▶ [Collected data entries]
┌────────

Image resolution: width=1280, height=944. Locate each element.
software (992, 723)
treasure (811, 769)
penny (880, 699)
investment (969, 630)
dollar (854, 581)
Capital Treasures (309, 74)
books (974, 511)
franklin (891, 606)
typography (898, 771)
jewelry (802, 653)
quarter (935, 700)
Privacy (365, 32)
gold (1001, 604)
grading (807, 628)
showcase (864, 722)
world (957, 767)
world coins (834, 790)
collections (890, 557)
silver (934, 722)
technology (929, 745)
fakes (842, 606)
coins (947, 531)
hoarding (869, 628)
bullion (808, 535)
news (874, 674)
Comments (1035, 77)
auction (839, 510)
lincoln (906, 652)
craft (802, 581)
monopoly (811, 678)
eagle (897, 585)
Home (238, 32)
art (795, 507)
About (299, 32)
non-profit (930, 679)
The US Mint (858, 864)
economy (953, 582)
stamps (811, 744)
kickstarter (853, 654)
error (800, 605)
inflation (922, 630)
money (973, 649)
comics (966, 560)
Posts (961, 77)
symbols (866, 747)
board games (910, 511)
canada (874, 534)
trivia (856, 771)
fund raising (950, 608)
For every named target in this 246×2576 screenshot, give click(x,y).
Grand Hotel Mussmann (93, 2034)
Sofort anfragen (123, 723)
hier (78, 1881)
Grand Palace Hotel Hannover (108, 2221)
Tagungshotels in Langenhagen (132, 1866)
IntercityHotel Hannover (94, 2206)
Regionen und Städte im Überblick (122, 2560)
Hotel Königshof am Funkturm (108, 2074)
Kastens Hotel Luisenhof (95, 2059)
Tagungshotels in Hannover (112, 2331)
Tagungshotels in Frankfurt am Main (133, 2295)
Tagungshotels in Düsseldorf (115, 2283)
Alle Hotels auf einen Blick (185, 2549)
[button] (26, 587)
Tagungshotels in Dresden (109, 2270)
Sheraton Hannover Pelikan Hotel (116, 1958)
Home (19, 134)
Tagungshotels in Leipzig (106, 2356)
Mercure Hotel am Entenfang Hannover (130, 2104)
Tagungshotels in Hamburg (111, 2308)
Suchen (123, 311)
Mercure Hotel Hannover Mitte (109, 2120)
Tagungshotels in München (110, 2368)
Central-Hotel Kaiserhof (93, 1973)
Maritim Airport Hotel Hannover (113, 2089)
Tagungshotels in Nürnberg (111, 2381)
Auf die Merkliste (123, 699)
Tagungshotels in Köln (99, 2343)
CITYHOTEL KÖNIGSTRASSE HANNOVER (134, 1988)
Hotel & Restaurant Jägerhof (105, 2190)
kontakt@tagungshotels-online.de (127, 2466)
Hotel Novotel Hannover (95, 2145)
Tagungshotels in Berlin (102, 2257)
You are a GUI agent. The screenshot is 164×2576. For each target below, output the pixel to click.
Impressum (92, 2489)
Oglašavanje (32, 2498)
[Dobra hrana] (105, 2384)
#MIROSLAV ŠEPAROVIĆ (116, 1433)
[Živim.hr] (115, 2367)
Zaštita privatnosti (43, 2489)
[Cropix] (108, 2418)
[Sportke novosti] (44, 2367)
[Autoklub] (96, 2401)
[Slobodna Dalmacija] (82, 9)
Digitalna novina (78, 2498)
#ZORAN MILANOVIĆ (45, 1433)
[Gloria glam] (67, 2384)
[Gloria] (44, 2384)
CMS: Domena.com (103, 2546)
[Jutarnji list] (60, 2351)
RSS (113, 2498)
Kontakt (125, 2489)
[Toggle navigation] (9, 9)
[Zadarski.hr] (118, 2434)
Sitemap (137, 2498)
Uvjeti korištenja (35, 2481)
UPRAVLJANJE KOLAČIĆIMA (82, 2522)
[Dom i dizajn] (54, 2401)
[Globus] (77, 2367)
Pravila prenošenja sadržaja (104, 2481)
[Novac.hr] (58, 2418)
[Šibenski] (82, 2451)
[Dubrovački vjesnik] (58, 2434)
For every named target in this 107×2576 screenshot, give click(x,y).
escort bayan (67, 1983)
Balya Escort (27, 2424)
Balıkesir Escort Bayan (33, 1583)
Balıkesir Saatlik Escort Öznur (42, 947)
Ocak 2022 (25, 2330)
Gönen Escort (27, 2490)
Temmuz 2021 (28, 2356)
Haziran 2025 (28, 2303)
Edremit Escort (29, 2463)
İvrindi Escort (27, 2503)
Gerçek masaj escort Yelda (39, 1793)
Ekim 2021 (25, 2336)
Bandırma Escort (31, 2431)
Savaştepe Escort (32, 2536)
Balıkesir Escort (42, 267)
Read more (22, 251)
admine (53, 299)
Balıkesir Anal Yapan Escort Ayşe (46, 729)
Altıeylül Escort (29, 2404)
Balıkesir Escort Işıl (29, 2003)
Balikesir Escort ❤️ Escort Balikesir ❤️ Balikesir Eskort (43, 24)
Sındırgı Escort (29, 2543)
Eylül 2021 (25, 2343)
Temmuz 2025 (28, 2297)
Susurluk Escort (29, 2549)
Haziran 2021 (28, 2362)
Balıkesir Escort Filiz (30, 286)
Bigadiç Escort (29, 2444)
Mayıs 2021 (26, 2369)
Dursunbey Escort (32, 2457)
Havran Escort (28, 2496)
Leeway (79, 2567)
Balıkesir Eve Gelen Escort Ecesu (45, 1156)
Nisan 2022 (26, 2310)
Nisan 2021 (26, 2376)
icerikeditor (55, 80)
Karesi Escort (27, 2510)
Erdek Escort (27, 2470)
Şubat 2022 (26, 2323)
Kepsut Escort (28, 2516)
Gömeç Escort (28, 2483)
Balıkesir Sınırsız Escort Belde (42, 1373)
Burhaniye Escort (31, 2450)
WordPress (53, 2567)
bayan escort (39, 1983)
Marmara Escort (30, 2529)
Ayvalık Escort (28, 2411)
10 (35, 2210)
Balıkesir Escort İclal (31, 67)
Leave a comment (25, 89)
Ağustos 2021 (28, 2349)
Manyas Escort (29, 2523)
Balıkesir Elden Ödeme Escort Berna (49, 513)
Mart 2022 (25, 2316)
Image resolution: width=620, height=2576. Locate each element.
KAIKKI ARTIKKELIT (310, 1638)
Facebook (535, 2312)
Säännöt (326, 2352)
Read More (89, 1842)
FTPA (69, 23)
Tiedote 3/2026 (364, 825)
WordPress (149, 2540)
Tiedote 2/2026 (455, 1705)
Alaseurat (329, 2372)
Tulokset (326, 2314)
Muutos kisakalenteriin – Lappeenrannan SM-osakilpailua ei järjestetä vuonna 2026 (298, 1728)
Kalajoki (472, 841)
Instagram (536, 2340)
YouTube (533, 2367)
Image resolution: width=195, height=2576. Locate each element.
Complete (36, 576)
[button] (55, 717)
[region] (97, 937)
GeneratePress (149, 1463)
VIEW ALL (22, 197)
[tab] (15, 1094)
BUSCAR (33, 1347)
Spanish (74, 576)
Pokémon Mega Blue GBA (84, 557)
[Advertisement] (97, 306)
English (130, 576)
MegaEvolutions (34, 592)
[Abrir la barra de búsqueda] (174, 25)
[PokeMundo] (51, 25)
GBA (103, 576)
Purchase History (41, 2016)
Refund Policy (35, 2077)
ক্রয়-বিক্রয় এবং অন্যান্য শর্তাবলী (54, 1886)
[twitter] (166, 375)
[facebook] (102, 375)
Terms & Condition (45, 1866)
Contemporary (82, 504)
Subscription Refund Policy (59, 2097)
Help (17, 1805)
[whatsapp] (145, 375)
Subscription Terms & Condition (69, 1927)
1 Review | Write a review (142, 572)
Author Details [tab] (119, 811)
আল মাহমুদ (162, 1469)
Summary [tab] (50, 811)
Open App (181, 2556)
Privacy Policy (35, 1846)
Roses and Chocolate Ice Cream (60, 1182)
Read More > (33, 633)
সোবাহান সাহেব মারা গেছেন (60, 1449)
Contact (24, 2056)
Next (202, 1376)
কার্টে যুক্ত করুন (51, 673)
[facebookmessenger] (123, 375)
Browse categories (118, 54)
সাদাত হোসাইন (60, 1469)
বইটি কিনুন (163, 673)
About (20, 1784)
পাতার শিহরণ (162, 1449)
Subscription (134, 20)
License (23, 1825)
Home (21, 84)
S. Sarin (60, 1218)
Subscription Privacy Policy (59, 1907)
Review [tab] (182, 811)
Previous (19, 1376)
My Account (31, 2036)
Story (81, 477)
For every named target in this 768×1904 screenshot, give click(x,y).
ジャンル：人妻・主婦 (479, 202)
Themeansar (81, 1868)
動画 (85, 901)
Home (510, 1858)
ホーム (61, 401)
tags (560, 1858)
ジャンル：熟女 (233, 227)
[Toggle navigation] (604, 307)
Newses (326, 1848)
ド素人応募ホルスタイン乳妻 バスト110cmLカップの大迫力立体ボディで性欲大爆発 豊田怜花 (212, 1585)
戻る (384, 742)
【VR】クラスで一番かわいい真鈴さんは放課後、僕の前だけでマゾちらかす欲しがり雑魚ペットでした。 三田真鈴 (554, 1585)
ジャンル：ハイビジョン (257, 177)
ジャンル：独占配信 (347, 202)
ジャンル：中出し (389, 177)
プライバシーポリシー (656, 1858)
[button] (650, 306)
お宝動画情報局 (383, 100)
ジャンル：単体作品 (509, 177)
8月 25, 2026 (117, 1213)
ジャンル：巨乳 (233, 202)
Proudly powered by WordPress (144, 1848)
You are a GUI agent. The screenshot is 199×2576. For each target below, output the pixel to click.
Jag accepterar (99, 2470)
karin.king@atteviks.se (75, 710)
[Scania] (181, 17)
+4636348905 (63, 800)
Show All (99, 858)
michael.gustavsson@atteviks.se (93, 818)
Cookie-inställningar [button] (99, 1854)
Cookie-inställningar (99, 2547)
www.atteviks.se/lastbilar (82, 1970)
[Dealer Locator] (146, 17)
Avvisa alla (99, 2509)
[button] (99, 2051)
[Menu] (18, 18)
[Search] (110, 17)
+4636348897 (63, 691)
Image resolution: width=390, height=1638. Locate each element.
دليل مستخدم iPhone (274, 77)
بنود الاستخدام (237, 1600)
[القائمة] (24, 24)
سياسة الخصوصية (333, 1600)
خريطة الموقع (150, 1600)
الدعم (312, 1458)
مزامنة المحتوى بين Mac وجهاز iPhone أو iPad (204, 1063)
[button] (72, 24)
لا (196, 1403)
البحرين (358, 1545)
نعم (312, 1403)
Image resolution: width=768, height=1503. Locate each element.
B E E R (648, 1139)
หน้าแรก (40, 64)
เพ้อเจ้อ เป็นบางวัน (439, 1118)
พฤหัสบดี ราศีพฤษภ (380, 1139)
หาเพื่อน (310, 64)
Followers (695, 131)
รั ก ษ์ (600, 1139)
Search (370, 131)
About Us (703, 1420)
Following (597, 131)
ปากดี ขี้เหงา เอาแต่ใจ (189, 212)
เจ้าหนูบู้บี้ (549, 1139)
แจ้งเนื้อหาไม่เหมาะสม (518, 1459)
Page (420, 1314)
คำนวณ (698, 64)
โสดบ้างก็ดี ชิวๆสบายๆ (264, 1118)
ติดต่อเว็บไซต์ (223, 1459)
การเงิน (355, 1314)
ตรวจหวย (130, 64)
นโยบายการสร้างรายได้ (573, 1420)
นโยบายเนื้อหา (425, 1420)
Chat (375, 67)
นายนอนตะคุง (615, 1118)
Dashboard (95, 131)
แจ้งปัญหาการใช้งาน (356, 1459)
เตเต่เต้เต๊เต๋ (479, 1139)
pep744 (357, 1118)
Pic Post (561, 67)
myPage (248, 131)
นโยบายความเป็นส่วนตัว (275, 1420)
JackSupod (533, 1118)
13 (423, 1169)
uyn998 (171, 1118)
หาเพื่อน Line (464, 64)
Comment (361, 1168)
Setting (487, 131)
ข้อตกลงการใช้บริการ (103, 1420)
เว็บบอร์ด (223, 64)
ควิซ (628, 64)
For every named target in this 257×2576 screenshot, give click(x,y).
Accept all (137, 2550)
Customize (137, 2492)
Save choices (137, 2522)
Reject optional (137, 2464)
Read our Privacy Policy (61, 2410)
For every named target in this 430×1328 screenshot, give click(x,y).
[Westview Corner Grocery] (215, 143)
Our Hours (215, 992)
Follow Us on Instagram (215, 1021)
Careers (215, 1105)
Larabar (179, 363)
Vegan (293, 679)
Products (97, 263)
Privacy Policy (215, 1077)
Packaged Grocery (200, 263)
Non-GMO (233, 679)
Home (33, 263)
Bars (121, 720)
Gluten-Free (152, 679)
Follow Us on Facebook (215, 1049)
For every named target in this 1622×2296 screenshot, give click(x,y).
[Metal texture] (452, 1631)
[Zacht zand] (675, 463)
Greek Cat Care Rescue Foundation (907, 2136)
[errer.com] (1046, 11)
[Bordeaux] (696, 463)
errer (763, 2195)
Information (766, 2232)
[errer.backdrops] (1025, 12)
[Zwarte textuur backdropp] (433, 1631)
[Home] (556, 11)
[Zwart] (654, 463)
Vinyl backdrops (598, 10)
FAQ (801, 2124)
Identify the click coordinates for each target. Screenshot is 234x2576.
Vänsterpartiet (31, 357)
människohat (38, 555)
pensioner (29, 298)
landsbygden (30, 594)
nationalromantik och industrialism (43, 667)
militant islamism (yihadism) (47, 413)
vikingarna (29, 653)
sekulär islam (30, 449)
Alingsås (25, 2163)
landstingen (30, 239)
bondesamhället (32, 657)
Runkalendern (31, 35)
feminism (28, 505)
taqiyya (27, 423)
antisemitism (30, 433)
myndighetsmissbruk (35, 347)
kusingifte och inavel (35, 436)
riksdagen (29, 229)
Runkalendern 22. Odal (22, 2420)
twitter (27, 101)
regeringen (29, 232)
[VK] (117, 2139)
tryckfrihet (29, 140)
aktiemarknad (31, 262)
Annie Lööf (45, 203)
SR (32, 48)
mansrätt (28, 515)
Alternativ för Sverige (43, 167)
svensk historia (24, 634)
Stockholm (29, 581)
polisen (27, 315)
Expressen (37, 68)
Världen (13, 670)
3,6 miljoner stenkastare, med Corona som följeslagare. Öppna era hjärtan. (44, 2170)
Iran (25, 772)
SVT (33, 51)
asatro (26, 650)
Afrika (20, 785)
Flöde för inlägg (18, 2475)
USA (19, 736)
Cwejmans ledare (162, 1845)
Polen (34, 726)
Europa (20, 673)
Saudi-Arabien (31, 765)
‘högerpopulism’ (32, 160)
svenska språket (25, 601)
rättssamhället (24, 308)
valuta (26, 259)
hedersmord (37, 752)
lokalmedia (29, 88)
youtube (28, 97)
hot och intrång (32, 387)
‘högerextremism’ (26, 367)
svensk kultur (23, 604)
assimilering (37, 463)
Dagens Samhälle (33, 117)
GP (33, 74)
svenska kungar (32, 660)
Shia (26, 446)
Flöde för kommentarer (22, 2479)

└────────

▶ [Problem details]
Reproduce the final stretch of the data above: every line from the one holding "Europa (20, 673)" through the end, inclusive, exactly as written and nothing else.

▶ [Task output]
Europa (20, 673)
Saudi-Arabien (31, 765)
‘högerpopulism’ (32, 160)
svenska språket (25, 601)
rättssamhället (24, 308)
valuta (26, 259)
hedersmord (37, 752)
lokalmedia (29, 88)
youtube (28, 97)
hot och intrång (32, 387)
‘högerextremism’ (26, 367)
svensk kultur (23, 604)
assimilering (37, 463)
Dagens Samhälle (33, 117)
GP (33, 74)
svenska kungar (32, 660)
Shia (26, 446)
Flöde för kommentarer (22, 2479)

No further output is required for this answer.